Raw records:
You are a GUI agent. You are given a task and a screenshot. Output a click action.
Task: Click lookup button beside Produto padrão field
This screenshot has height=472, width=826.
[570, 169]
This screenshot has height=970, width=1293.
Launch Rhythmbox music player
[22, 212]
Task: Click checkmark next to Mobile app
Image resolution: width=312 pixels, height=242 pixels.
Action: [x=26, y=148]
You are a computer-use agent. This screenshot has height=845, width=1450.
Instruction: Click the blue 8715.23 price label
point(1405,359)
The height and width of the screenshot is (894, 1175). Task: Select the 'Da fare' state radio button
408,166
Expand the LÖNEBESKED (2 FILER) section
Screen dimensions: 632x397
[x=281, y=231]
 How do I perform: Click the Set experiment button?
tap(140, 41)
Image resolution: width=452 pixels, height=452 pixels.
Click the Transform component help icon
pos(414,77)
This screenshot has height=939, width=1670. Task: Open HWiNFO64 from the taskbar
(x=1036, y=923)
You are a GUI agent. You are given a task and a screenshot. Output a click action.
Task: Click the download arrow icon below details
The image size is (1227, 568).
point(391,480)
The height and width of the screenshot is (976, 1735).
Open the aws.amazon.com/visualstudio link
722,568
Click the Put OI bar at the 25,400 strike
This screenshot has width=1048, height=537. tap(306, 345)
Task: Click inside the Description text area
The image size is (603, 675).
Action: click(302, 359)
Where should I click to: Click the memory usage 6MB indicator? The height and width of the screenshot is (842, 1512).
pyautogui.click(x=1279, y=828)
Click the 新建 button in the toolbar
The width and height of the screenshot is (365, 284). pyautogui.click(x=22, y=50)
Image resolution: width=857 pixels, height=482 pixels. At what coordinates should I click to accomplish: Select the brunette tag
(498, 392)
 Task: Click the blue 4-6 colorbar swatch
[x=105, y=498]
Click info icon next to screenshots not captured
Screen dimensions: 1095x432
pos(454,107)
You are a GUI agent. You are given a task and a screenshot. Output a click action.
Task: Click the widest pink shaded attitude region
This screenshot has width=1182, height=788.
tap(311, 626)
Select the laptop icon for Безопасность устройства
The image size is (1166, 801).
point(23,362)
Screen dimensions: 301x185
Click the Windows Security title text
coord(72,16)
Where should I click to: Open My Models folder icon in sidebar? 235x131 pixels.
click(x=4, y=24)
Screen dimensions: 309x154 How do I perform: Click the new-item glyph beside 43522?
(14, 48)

What is required: Rewrite all the entries above with every instance of "GUI agent" replaced by "desktop agent", leaving everything else unchanged.

Written solution:
You are a desktop agent. You are given a task and a screenshot. Output a click action.
Task: Click lookup button beside Produto padrão field
This screenshot has height=472, width=826.
[570, 169]
This screenshot has height=970, width=1293.
Launch Rhythmbox music player
[22, 212]
Task: Click checkmark next to Mobile app
Image resolution: width=312 pixels, height=242 pixels.
Action: [x=26, y=148]
You are a computer-use agent. This screenshot has height=845, width=1450.
Instruction: Click the blue 8715.23 price label
point(1405,359)
The height and width of the screenshot is (894, 1175). Task: Select the 'Da fare' state radio button
408,166
Expand the LÖNEBESKED (2 FILER) section
Screen dimensions: 632x397
[x=281, y=231]
 How do I perform: Click the Set experiment button?
tap(140, 41)
Image resolution: width=452 pixels, height=452 pixels.
Click the Transform component help icon
pos(414,77)
This screenshot has height=939, width=1670. Task: Open HWiNFO64 from the taskbar
(x=1036, y=923)
You are a desktop agent. You are given a task and a screenshot. Output a click action.
Task: Click the download arrow icon below details
The image size is (1227, 568).
point(391,480)
The height and width of the screenshot is (976, 1735).
Open the aws.amazon.com/visualstudio link
722,568
Click the Put OI bar at the 25,400 strike
This screenshot has width=1048, height=537. tap(306, 345)
Task: Click inside the Description text area
The image size is (603, 675).
Action: click(302, 359)
Where should I click to: Click the memory usage 6MB indicator? The height and width of the screenshot is (842, 1512).
pyautogui.click(x=1279, y=828)
Click the 新建 button in the toolbar
The width and height of the screenshot is (365, 284). pyautogui.click(x=22, y=50)
Image resolution: width=857 pixels, height=482 pixels. At what coordinates should I click to accomplish: Select the brunette tag
(498, 392)
 Task: Click the blue 4-6 colorbar swatch
[x=105, y=498]
Click info icon next to screenshots not captured
Screen dimensions: 1095x432
pos(454,107)
You are a desktop agent. You are given a task and a screenshot. Output a click action.
Task: Click the widest pink shaded attitude region
This screenshot has width=1182, height=788.
tap(311, 626)
Select the laptop icon for Безопасность устройства
The image size is (1166, 801).
point(23,362)
Screen dimensions: 301x185
Click the Windows Security title text
coord(72,16)
Where should I click to: Open My Models folder icon in sidebar? 235x131 pixels.
click(x=4, y=24)
Screen dimensions: 309x154 How do I perform: Click the new-item glyph beside 43522?
(14, 48)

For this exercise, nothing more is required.